== Data lines ==

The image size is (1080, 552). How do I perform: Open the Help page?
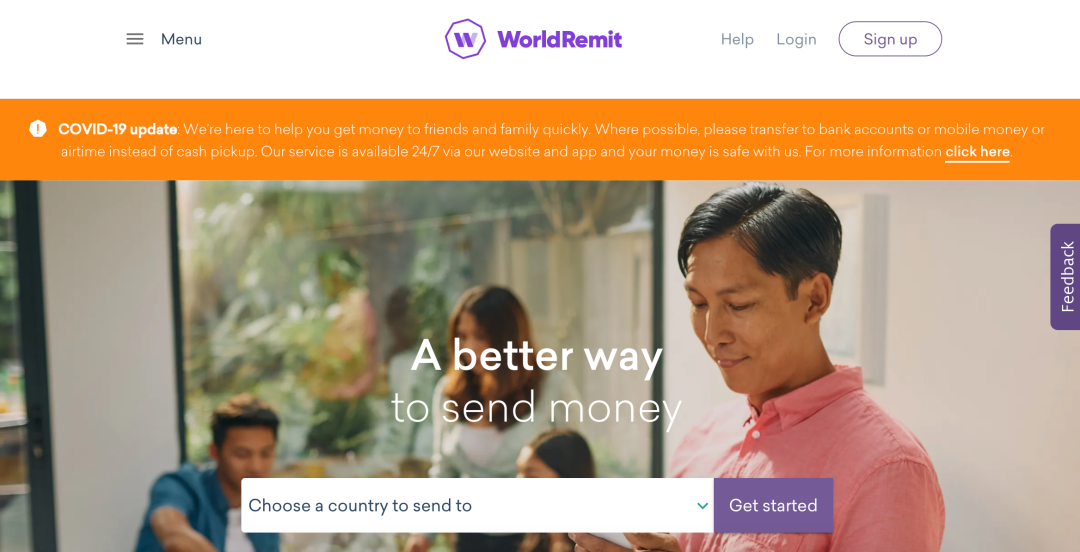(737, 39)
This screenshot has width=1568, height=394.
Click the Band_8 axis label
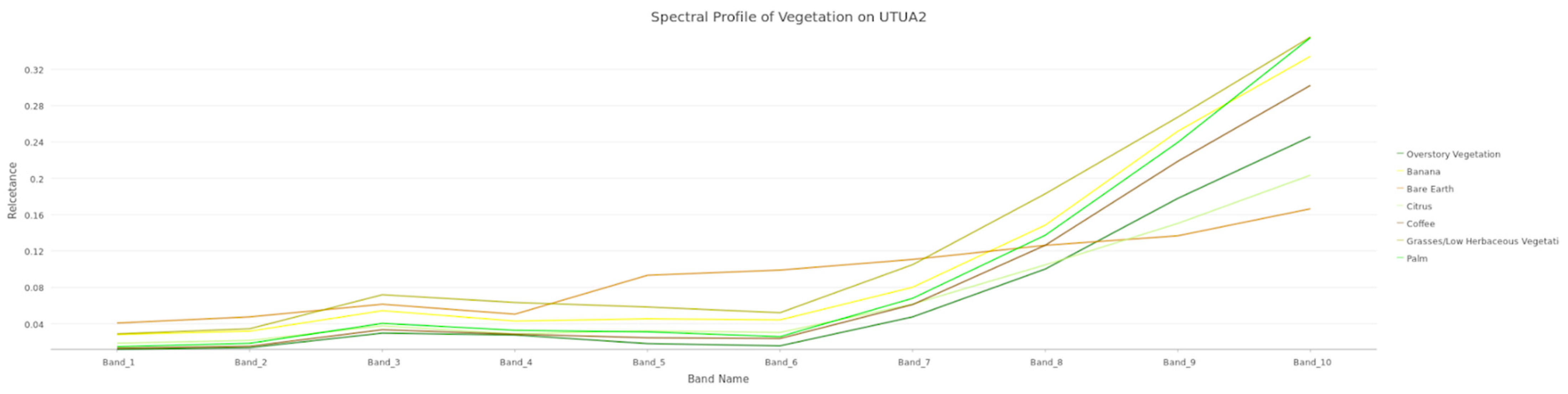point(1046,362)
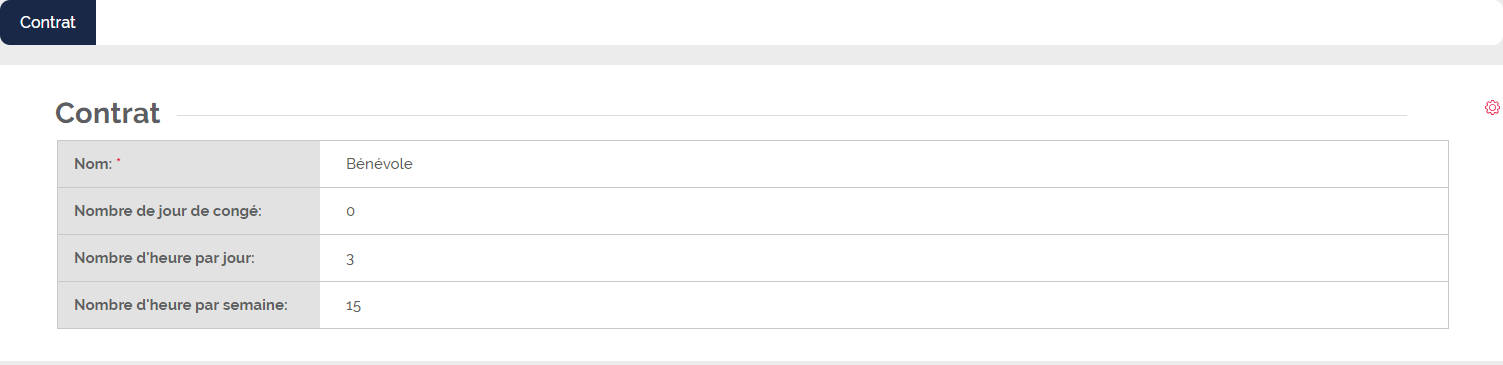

===
== Data lines ==

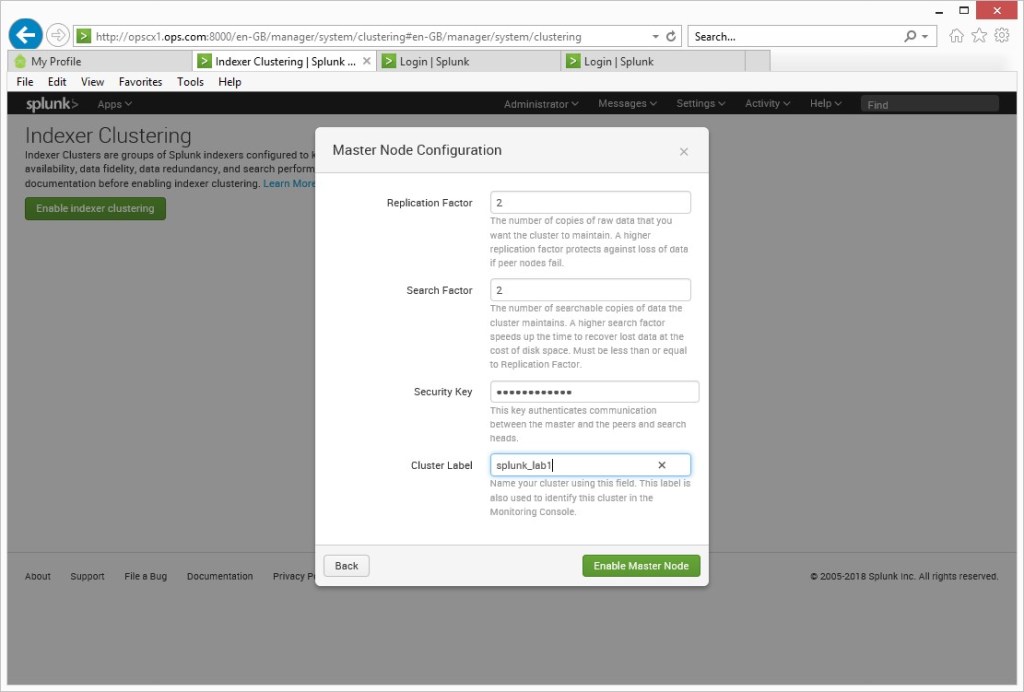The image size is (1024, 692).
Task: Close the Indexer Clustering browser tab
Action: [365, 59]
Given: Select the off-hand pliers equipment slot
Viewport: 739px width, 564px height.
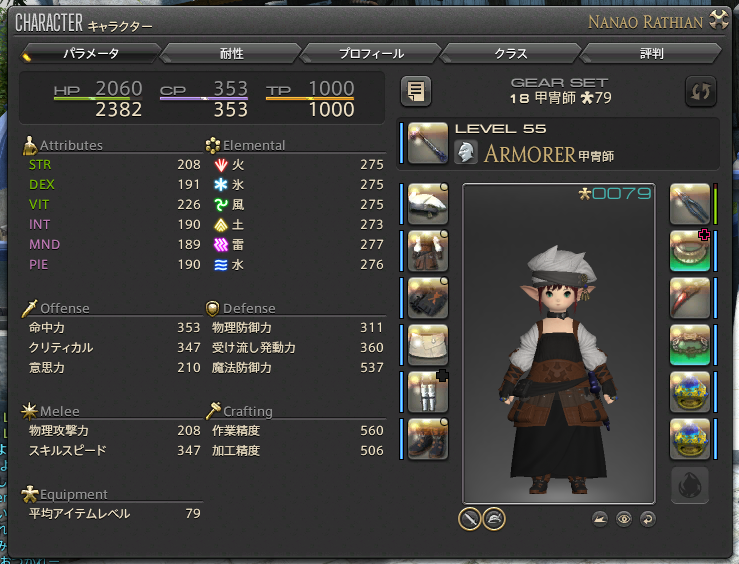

===

The problem: Copy the material from the line with "The image size is (1080, 552)." up to and including the line with "point(1046,362)", reproducing each line word for word. Leave the pictures out of your answer.

Solution to this task:
The image size is (1080, 552). How do I perform: Open the Help page?
(737, 39)
This screenshot has width=1568, height=394.
Click the Band_8 axis label
point(1046,362)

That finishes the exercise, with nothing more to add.